▶ _Task to complete_:
Which lines run from the one containing "Given: Click the vertical" to the end of the entries? Copy them exactly, both ends included, and give nothing else.

Stored items:
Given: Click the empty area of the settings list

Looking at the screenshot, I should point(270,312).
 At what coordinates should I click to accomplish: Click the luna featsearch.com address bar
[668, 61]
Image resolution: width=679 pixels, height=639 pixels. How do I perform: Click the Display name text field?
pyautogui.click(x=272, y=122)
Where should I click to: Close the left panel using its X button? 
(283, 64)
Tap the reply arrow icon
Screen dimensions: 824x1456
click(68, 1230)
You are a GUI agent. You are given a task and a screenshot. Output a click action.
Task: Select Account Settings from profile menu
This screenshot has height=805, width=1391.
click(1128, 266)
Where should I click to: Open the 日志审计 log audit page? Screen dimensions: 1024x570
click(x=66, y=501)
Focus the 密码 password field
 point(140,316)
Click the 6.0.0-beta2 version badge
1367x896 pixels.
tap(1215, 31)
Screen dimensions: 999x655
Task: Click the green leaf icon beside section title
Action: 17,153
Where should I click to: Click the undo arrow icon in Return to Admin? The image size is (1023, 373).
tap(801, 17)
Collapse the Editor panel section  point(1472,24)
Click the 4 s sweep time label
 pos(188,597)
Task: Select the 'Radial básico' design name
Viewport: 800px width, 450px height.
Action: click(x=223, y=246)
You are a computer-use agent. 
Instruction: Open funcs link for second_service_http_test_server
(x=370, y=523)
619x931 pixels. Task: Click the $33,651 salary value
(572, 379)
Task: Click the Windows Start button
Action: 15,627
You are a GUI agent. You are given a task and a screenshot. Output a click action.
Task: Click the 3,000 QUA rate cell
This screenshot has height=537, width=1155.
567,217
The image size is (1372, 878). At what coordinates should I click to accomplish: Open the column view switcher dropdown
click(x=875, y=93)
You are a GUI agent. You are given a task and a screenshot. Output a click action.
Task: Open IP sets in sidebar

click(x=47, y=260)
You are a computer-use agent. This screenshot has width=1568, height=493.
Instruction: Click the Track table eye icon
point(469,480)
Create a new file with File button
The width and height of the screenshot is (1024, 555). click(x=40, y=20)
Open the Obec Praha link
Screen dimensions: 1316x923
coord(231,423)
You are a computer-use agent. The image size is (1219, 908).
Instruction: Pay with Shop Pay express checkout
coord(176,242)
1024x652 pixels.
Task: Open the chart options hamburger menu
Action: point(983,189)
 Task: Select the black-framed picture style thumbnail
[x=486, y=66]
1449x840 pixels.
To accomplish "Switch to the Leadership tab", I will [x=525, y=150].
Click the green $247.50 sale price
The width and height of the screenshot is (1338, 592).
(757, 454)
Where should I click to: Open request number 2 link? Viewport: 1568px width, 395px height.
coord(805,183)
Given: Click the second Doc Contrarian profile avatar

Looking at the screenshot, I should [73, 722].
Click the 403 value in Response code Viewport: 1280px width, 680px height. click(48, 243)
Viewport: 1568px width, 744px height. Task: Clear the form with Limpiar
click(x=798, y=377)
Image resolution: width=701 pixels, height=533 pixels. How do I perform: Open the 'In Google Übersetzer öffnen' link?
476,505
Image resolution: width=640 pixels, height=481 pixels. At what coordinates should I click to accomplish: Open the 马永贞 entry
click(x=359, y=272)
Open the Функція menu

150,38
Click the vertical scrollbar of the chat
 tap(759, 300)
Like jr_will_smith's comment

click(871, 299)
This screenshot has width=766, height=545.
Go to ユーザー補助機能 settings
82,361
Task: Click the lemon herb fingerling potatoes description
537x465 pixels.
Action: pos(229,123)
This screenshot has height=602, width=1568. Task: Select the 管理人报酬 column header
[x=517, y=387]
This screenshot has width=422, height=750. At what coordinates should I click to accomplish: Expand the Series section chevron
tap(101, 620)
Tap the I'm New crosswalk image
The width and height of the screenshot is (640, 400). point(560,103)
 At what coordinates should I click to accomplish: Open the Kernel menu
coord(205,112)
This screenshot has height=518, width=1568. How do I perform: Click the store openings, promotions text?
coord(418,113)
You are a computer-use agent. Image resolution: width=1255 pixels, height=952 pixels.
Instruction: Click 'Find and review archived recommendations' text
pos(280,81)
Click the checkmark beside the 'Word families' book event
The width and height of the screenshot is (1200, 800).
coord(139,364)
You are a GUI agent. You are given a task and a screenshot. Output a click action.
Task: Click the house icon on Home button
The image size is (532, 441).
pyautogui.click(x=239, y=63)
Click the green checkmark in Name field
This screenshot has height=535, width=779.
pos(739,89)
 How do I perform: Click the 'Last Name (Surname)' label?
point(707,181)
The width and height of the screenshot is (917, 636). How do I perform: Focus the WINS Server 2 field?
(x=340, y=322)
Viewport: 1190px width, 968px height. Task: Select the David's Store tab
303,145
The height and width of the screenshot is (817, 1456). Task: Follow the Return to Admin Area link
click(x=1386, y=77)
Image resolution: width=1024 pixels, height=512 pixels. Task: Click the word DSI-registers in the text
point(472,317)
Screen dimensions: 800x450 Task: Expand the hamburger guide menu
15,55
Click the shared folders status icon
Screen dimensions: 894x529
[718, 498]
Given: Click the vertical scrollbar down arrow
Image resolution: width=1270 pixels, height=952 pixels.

▶ _Exercise output_:
Given: Click the vertical scrollbar down arrow
Image resolution: width=1270 pixels, height=952 pixels.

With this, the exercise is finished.